## The input
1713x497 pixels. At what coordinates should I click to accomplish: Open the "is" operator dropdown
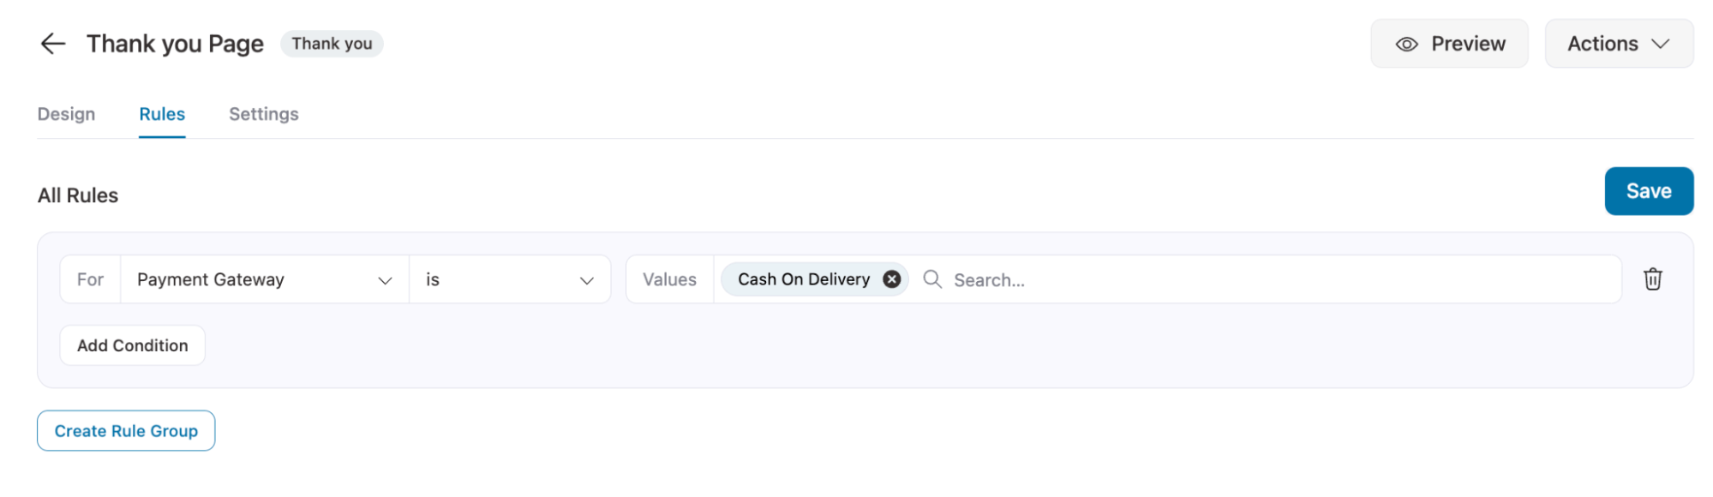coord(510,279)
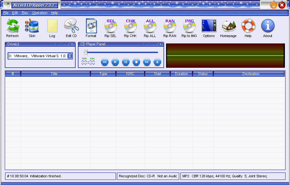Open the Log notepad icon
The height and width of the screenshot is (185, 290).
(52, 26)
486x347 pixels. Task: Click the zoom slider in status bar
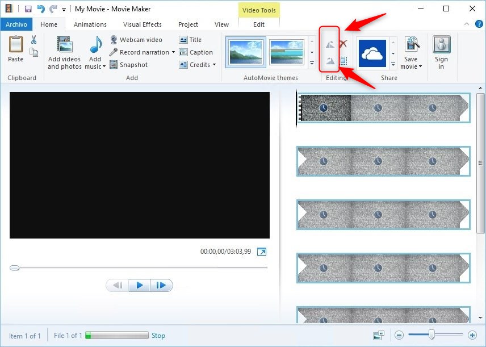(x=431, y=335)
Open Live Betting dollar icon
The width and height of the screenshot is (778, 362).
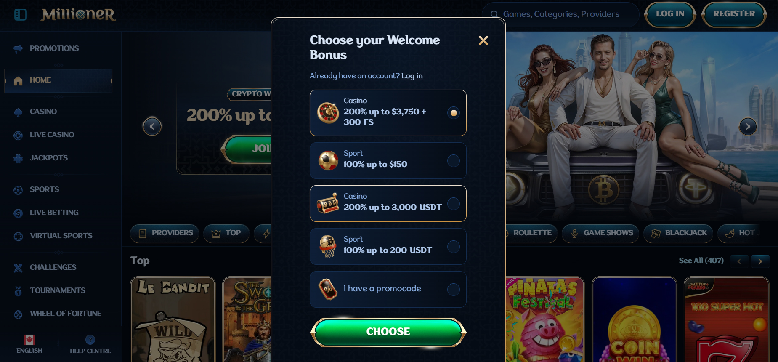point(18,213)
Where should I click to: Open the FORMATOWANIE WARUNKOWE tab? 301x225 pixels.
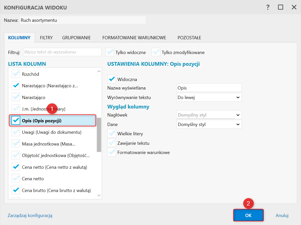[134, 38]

## The task
The records, exactly as written but without images, should be returned.

## Answer space
1713x497 pixels. At what coordinates should I click to accomplish: Open the "is" operator dropdown
coord(510,279)
Open the Log notepad icon
The height and width of the screenshot is (185, 290).
(52, 26)
486x347 pixels. Task: Click the zoom slider in status bar
(x=431, y=335)
Open Live Betting dollar icon
The width and height of the screenshot is (778, 362).
point(18,213)
Where should I click to: Open the FORMATOWANIE WARUNKOWE tab? 301x225 pixels.
[134, 38]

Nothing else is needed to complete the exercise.